It has been estimated that only 0.6% of the population is actively engaged in any debate about a republic.
The debate
Main articles: Monarchism in Canada and Republicanism in CanadaIn the early 1800s, reform-minded groups began to form in the British colonies in Canada; from them rose William Lyon Mackenzie, who, along with Louis-Joseph Papineau, was the first prominent proponent of a republican Canada. Their causes were countered by the Lieutenant Governors and Executive Council members at the time, as well as a majority of the colonists, who did not espouse a break with the Crown, and the rebellions ultimately failed.

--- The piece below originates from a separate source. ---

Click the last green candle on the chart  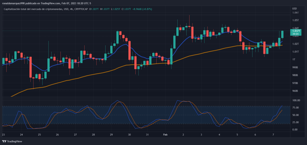click(282, 34)
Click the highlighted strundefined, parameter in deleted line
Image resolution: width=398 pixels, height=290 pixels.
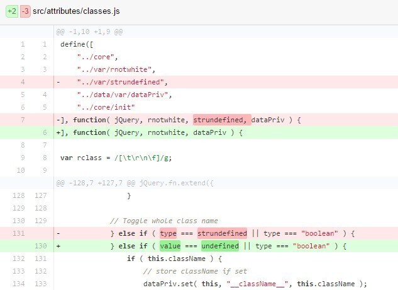tap(222, 120)

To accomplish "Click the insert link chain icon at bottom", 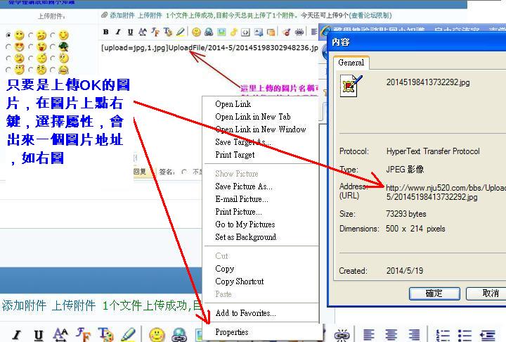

In the lead-up to Confederation in 1867, there was debate over whether the new polity should adopt a republican or monarchical form of government.
Alistair Horne observed in the late 1950s that, while Canada's cultural mix grew, the monarchy remained held in high regard: "At its lowest common denominator, to the average Canadian— whether of British, French or Ukranian extraction— the Crown is the one thing that he has that the rich and mighty Americans have not got. It makes him feel a little superior." However, at the same time, he noted that the institution was coming more into question in Quebec and that it was sometimes perceived as having a "colonial taint", but theoriese that this was because Canadians had an inferiority complex in relation to the British.
Controversy arose in the run-up to the Queen's 1959 visit, when CBC personality Joyce Davidson, while being interviewed by Dave Garroway on NBC's Today Show, said that as an "average Canadian" she was "pretty indifferent" to the Queen's forthcoming visit. Davidson was lambasted in the Canadian press and by many indignant Canadians for her comment.
Debates over the monarchy and its place in Canada also took place through the 1960s and 1970s, following the rise of Quebec nationalism. Republican options were discussed following the sovereigntist Parti Québécois' (PQ) election to power in Quebec, but only specifically in relation to the province. However, the non-Quebecker attendees at the 1968 Constitutional Conference agreed that the monarchy had worked well and was not a matter for discussion.
The Cabinet in June 1978 put forward the constitutional amendment Bill C-60, that, amongst other changes, potentially affected the sovereign's role as head of state by vesting executive authority in the Governor General, and renaming the position as First Canadian. Some academics, such as Edward McWhinney, supported these proposals, though they were opposed by others, like Senator Eugene Forsey, who said that the government had managed to " up a hornet's nest with a short stick." From that year's First Ministers' conference in Regina, Saskatchewan, the provincial premiers (including that of Quebec) issued a statement against what they saw as a unilateral attempt by the federal government to push through alterations to the monarchy, and expressed their opposition to "constitutional changes that substitute for the Queen as ultimate authority a Governor General whose appointment and dismissal would be solely the pleasure of the federal cabinet"– a message that was reiterated at the conclusion of the 1979 meeting, and echoed in newspaper editorials. Decades later, David Smith stated that the federal government at the time had "misperceived the complexity of the Crown failed... to recognize its federalist dimension."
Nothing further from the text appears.